Musically, claims were made that these tours were a two-way process of education and influence. Darius Brubeck, the pianist’s son, who accompanied his father on some of his tours, explained that "Blue Rondo a la Turk" was inspired by the street musicians of Izmir. Ellington’s album The Afro-Eurasian Eclipse is infused, to some extent, with the sounds of India and the near east he heard on a tour cut short by JFK’s assassination. Otherwise, the tours, although long and physically gruelling, seem to have been flattering rather than inspiring for the musicians involved.
“Ambassadors” gives a misleading impression of the musicians’ political docility and obedience. The period of the ambassadors’ programme coincides with both jazz musicians’ peak cultural status and influence and the incipient stages of the civil rights movement. Many of these performers knew they could make a difference, and did so. Though Armstrong had in some respects been used as a smokescreen for the government’s involvement in regime change in DRC, he was politically aware, and willing to use his influence. He had withdrawn from negotiations about a 1957 tour after the federal government refused to intervene to ensure school integration in Little Rock, Arkansas, declaring, “The way they are treating my people in the south, the government can go to hell.” Two weeks later, Eisenhower sent the National Guard to Little Rock, and Armstrong went on a tour of South America. A campaign against the US government’s involvement in DRC, meanwhile, was led by a younger generation of jazz musicians, including Max Roach and Abbey Lincoln.
Relations improved under JFK, but in the early years there was little love lost between the jazzers and the Eisenhower administration, who began querying both the costs and musical quality - in Gillespie’s case, this was very modern jazz - of the tours. The feeling was mutual. “The powers that be were basically racist people, especially in the south,” recalled Gillespie’s drummer, Charlie Persip.

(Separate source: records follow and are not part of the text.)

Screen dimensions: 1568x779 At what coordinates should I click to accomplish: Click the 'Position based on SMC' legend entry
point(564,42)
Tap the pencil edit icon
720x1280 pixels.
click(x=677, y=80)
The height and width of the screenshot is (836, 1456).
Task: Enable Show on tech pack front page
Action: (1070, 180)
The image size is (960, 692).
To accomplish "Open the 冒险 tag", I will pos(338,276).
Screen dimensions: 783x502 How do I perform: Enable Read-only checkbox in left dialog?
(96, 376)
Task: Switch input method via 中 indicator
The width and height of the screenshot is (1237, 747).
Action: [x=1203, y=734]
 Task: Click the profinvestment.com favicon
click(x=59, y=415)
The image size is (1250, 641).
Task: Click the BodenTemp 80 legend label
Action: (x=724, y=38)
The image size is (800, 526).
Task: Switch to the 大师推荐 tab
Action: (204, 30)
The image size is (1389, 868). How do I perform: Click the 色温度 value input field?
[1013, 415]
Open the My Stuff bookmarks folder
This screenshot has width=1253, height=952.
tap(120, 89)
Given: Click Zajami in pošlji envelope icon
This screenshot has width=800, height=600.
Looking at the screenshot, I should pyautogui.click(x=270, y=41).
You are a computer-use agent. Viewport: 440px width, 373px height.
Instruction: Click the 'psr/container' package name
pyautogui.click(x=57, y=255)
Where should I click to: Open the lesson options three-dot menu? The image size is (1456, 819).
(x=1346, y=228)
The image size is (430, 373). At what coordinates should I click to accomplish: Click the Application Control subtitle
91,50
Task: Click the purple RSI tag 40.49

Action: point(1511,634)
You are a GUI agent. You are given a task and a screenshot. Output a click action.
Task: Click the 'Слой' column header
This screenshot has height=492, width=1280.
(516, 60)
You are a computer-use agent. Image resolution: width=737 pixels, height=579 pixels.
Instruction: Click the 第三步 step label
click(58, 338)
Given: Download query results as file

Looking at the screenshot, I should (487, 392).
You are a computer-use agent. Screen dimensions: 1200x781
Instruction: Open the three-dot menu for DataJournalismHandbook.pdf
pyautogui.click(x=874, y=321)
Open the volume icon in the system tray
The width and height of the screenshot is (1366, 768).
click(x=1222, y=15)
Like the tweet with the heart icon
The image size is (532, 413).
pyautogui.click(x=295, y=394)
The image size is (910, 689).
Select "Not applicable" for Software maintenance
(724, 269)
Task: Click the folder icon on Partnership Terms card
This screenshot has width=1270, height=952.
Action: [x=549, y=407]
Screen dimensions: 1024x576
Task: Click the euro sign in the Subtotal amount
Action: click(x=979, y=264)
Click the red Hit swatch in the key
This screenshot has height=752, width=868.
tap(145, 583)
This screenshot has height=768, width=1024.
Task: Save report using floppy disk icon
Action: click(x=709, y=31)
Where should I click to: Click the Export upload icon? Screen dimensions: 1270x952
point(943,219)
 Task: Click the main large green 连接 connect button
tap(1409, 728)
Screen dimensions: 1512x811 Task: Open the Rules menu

Several interviewees attempted to construct allegories about jazz and democracy, suggesting that the freedom to improvise within a regulated framework made jazz both figuratively and practically the perfect advocate for democracy. Perhaps. A different, but similar, argument could be made about the democratic virtues of stars from any branch of American popular culture. While it’s true that jazz was popular in the Eastern Bloc partly for its associations with America, the ecstatic throngs who greeted each one of these tours in the footage shown here looked as though they were enjoying the music more for its exuberant brilliance than its allegorical heft.
The ambassadors programme gradually faded after the assassination of JFK. Even if it hadn’t, by the end of that decade rock bands were touring prolifically, and promoting American values, with no need of help from the US Information Agency. Truth be told, the insight offered by the ambassadors scheme into jazz as music is limited, but for a snapshot across critical areas of American domestic and foreign policy, during a period of radical change (as regards civil rights, at least) it was both fascinating and well told.
In 1958 the New Yorker ran a cartoon depicting officials talking round a table. One said: “This is a diplomatic mission of the utmost delicacy. The question is, who’s the best man for it - John Foster Dulles [secretary of state] or Satchmo?” Try re-phrasing with a musician of today and you’ll see how extraordinary the position of these ambassadors was, for a music only a few decades old. Kanye? Bono? Anyone?